# Scott's starter fertilizer with tenacity



## MikeD (Aug 17, 2017)

I just renovated my front lawn. I did a total kill off with glyphosate. The Kentucky Bluegrass is now sprouting everywhere after 6 days. I used the new Scott's starter fertilizer with weed control ( tenacity ) I don't know if it's working or not I don't see any of the weeds getting white. Maybe because they're not big enough yet ???? Its only been 3 days since germination and I see some weeds coming up.. My other question is now I have about 25 lb left over. what good is it for now??? should I just give it away to someone that may need it for starting a new lawn ??? I heard if you use it on your new lawn ( after some establishment ) it will turn it all white also.. Last question on the back of starter fertilizer from Scott's it says fertilizer in two to three weeks. does anybody know is that after germination or before germination. I'm thinking of putting a small dose of Milo down around the 3rd week after germination.. or should I continue using a different synthetic starter fertilizer..???


----------



## Togo (Jun 7, 2017)

I'm sure others will chime in but I would think you can save the 25lbs as long as you store it well (cool & dry conditions). I think most people use it though more as a pre rather than post emergent when they put it down on a reno.

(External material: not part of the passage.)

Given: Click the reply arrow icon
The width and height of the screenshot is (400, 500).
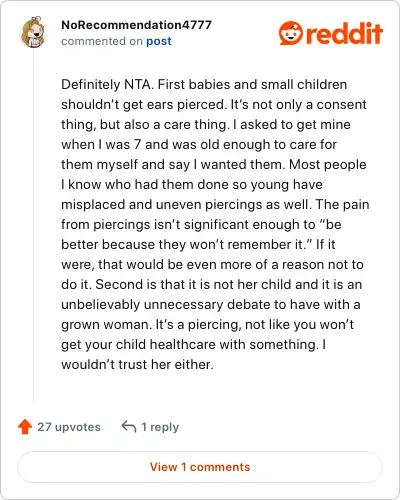Looking at the screenshot, I should [129, 426].
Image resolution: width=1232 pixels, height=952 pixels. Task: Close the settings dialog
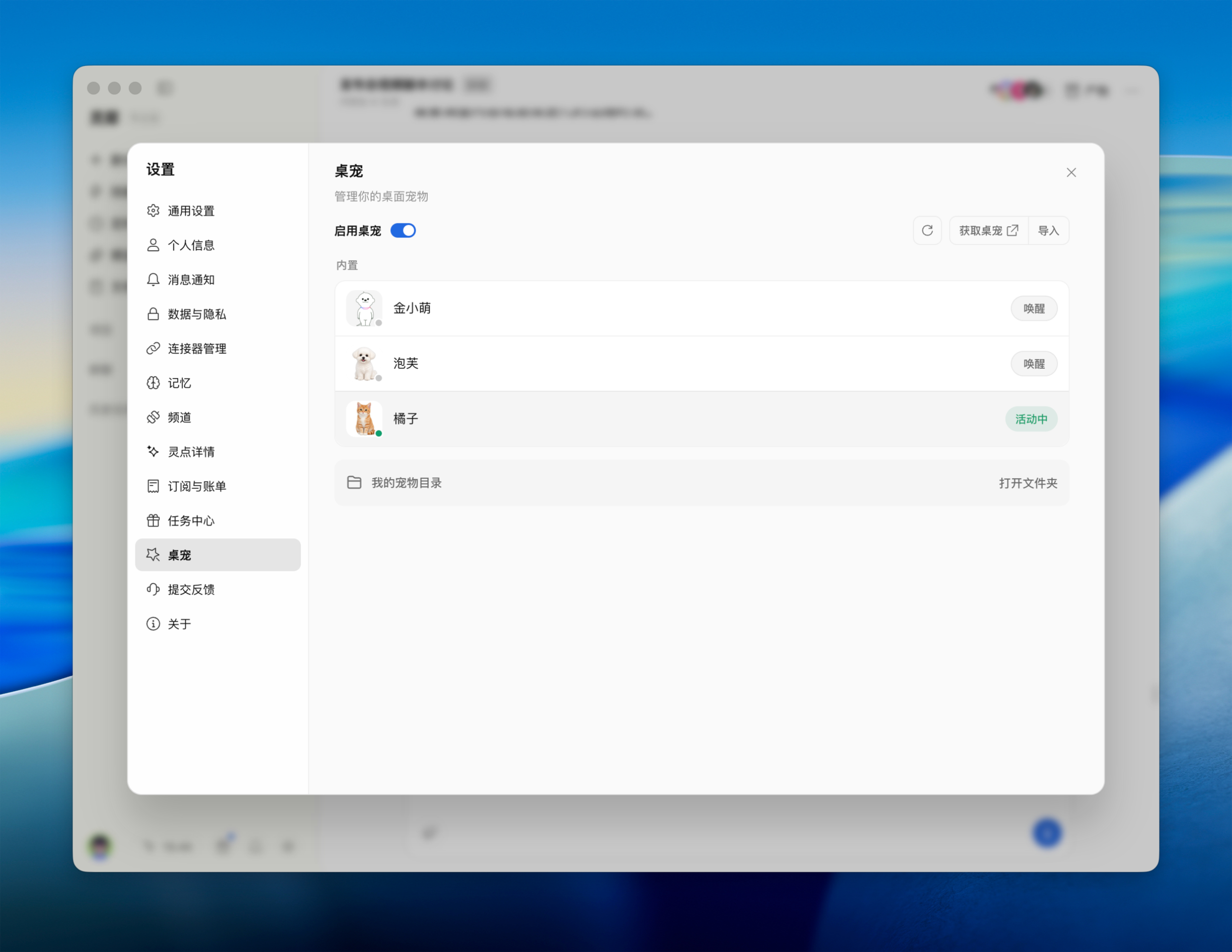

I put that same fert down on my lawn a few weeks ago when I overseeded some areas and it didn't bleach the grass really at all. I noticed a couple weeds did bleach though but I had also been spraying them with tenacity anyways so it may have been residual effects from the spraying about 10 days prior. Hard to say.

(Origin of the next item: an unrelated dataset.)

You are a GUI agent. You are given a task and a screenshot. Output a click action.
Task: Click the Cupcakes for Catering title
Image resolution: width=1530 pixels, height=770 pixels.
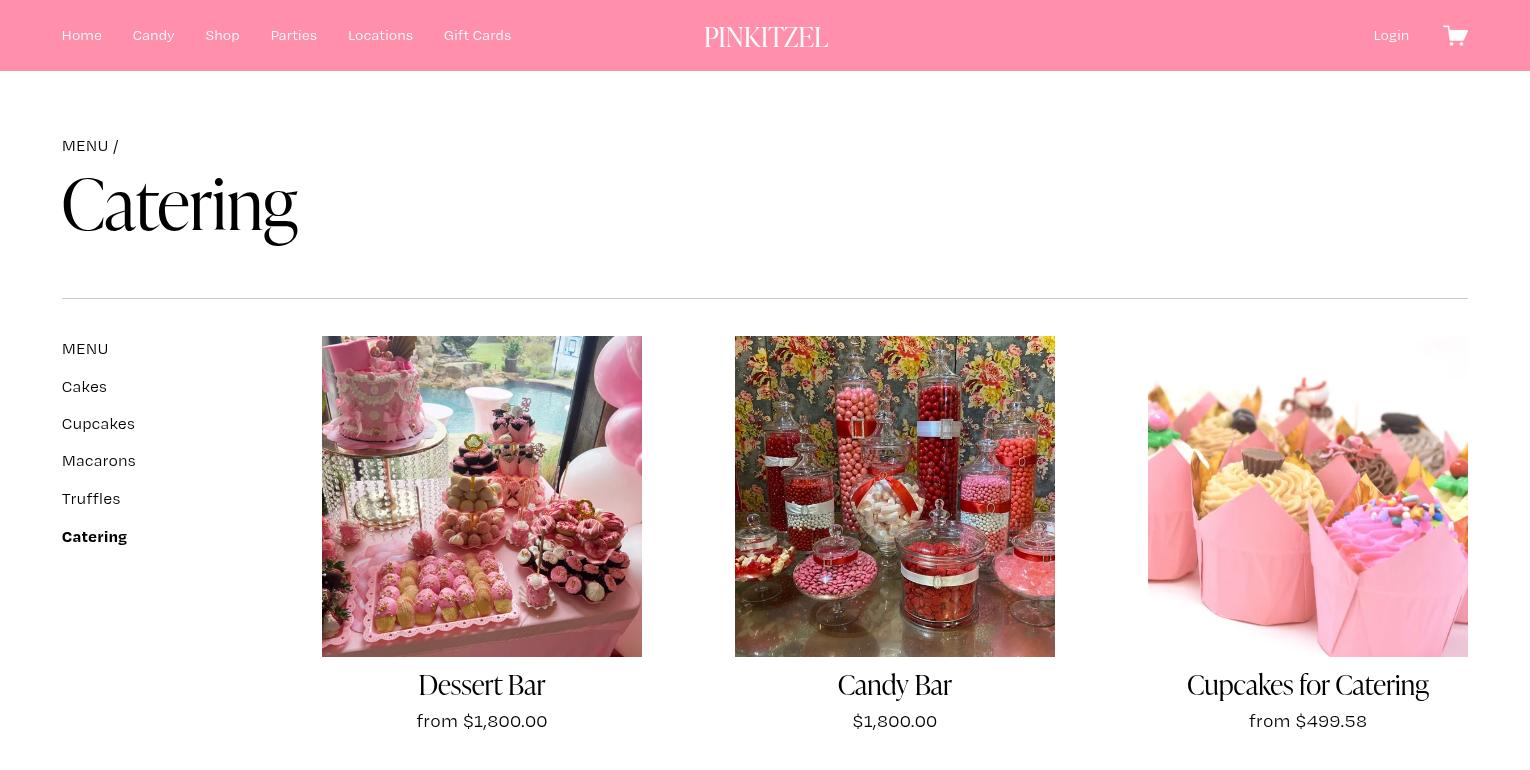coord(1308,685)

As for the next fertilization I think your probably more than fine with milo, it's slow release and organic but I'm a noob too so maybe wait for a guru to chime in?


----------



## stotea (Jul 31, 2017)

The weeds take a while to turn white - about 2-4 weeks in my experience. You can still use the remaining product like you would any fertilizer; it doesn't need to be used only when seeding. Only very small areas of your lawn might turn white. I think the biggest white area I saw in my lawn was maybe the size of my hand. You can use whatever kind of fertilizer you want for your follow-up feeding as long as it doesn't have any herbicide in it (other than Tenacity, of course).


----------



## jimmy (Jul 25, 2017)

Togo said:


> I think most people use it though more as a pre rather than post emergent when they put it down on a reno.


This.

I used it for my current renovation, and I noticed it turned white some of the creeping bentgrass that is on the property line. I think it took about a week to start working. Mostly I was using for its pre-emergent properties, and while I do have some crabgrass, I'm pretty sure it would be much worse if I didn't use it. It is totally manageable and I've been hand pulling mostly.


----------



## Bkell101 (Jun 25, 2018)

jimmy said:


> Togo said:
> 
> 
> > I think most people use it though more as a pre rather than post emergent when they put it down on a reno.
> ...


I have what I believe is creeping bentgrass too. Did hand pulling it work?


----------



## jimmy (Jul 25, 2017)

Bkell101 said:


> jimmy said:
> 
> 
> > Togo said:
> ...


I wasn't really pulling much of it, I was referring to crabgrass. For creeping bentgrass, pulling it does work as long as you have something to take it's place. I've pulled it and immediately planted grass, or just let the KBG fill in. Elite KBG is more aggressive than whatever creeping bentgrass ended up in my yard.


----------



## Bkell101 (Jun 25, 2018)

jimmy said:


> Bkell101 said:
> 
> 
> > jimmy said:
> ...


in this heat of the summer, what are my options to replace the pulled creeping bent grass with? sod?


----------



## jimmy (Jul 25, 2017)

Bkell101 said:


> jimmy said:
> 
> 
> > Bkell101 said:
> ...


You might be fine leaving it until fall. Basically like "fallowing" in a renovation. Let the weed seeds grow and then kill them all right before seeding. I've never dealt with sod, but wouldn't the heat of summer be a rough time to install sod?


----------



## Bkell101 (Jun 25, 2018)

lawn company is installing sod end of july on my next door neighbors front lawn, I was wondering the same in terms of summer and sod.....either way, I noticed that I have wayyyy more creeping bent grass than I realized. I think you are right on the renovation path.


----------



## Cincinnati guy (Mar 6, 2018)

Trying not to hi jack this thread but the weed preventer is tenacity on with the fertilizer?

Can this be used as a regular fertilizer? Seems like a 2 in 1 product! Or can this only be used on new turf?


----------



## g-man (Jun 15, 2017)

It is tenacity and it last around 30days. There is a yearly max and it will be expensive. A proper preM product (ie. Prodiamine) will provide 6-9months (based on rate) of protection and very inexpensive.


----------



## Bkell101 (Jun 25, 2018)

Will the Scott's product kill existing bent grass or is it only pre emergent?


----------



## g-man (Jun 15, 2017)

I don't know. Maybe. I know the liquid applied foliar will treat bentgrass.


----------